From Google's perspective they are receiving a valid request from the browser and posting the token back. Google is using some sort of http code / meta refresh / window.location
mechanic to make the browser itself send the token to the python server, and thus, the browser acts as a middleman.
As far as the container process is concerned it's receiving the token and happily doing its thing. It's blissfully unaware about how packages are being forwarded its way. When it receives a request with the token it extracts and stores ir. The container has its own private IP (10.x.x.x, 172.16.x.x, 198.162.x.x) and the python server is just listening for incoming requests, exactly like a server behind a NAT would.
Meaning that as long as both docker and the python server are binding correctly (i.e., 0.0.0.0 or the the specific internal IP for the python server / 0.0.0.0 or the desired external IP / hostname for docker) everything should just work.
The reason that the flow was failing before your change was because the python server was dropping all packages from external hosts, meaning that one had to use curl from inside the container so that the flow could ultimately post the token to localhost.

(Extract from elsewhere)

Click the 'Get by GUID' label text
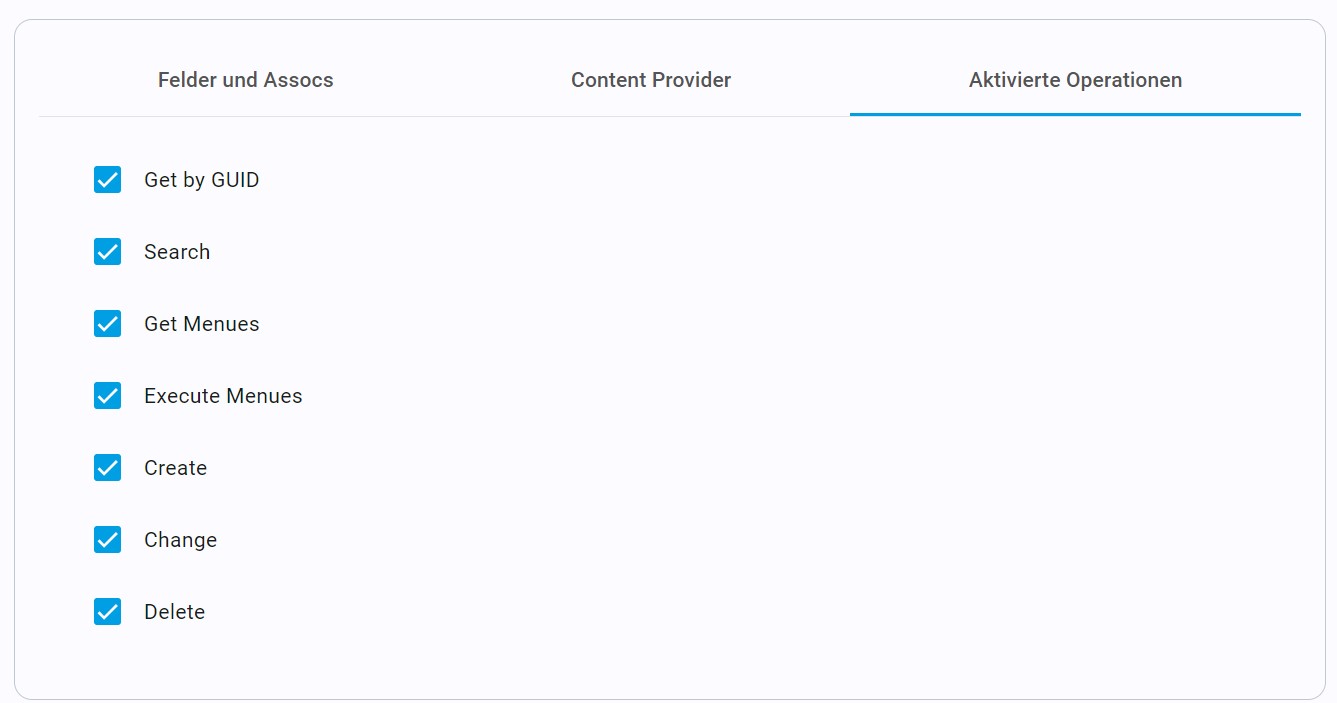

Thanks @aaccioly. What I was trying to express in that last comment was:
I think it should be OK to use values other than localhost for the host parameter to run_local_server() for instances of gphotos-sync that are running on the metal on a server remote from your browser. i.e. without containers involved. I think this should have been OK before I made the change to googleapis/google-auth-library-python-oauthlib.
I'm pretty sure this was not my experience during testing. However, it may be that I conflated the local container and remote host issues in my testing.

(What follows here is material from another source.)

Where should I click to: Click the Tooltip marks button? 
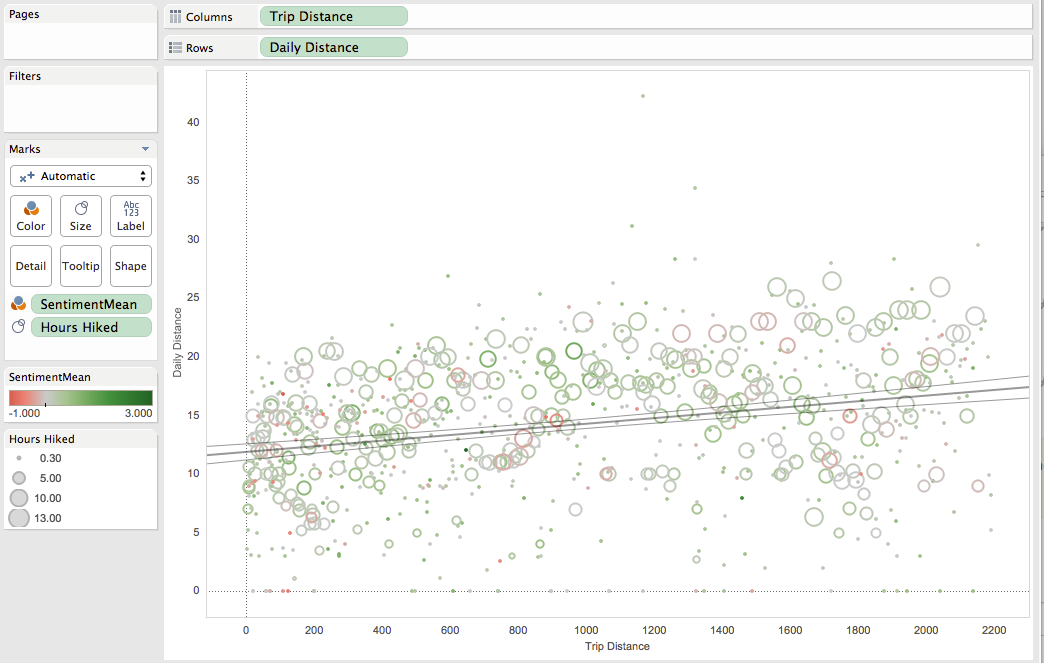pyautogui.click(x=81, y=266)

Once a new version of googleapis/google-auth-library-python-oauthlib releases I'll test theses combinations and document appropriately:
- gphotos-sync in local container
- gphotos-sync on remote metal
- gphotos-sync in remote container (common for NAS)
Hey @gilesknap, I get you.
I'm pretty sure this was not my experience during testing. However, it may be that I conflated the local container and remote host issues in my testing.
I'm not sure about this one. The server public ip, private ip or a network accessible hostname may have been ok to use as the host parameter before your changes - assuming of course that Google accepts / allows it.
Anything much more complicated than that and it's likely that the python server would fail to bind.
With separate parameters (after your change) I don't see anything stopping the two remote auth methods regardless of the contents of the host parameter. Just bind the server to 0.0.0.0, publish the port if you are using docker, open the authentication URL in any machine + browser, and, once you have the callback URL with the token, modify / replay it to the correct ip / address. Even if the host parameter was / is restricted to localhost it doesn't really matter as the host is just used to construct the callback URL that one can easily modify.
There has been a release with my PR in it https://github.com/googleapis/google-auth-library-python-oauthlib/releases/tag/v0.5.3
So will roll this into the next gphotos-sync
TODO - still not got around to making a release with above. Although the container version 3.04 already has this fix.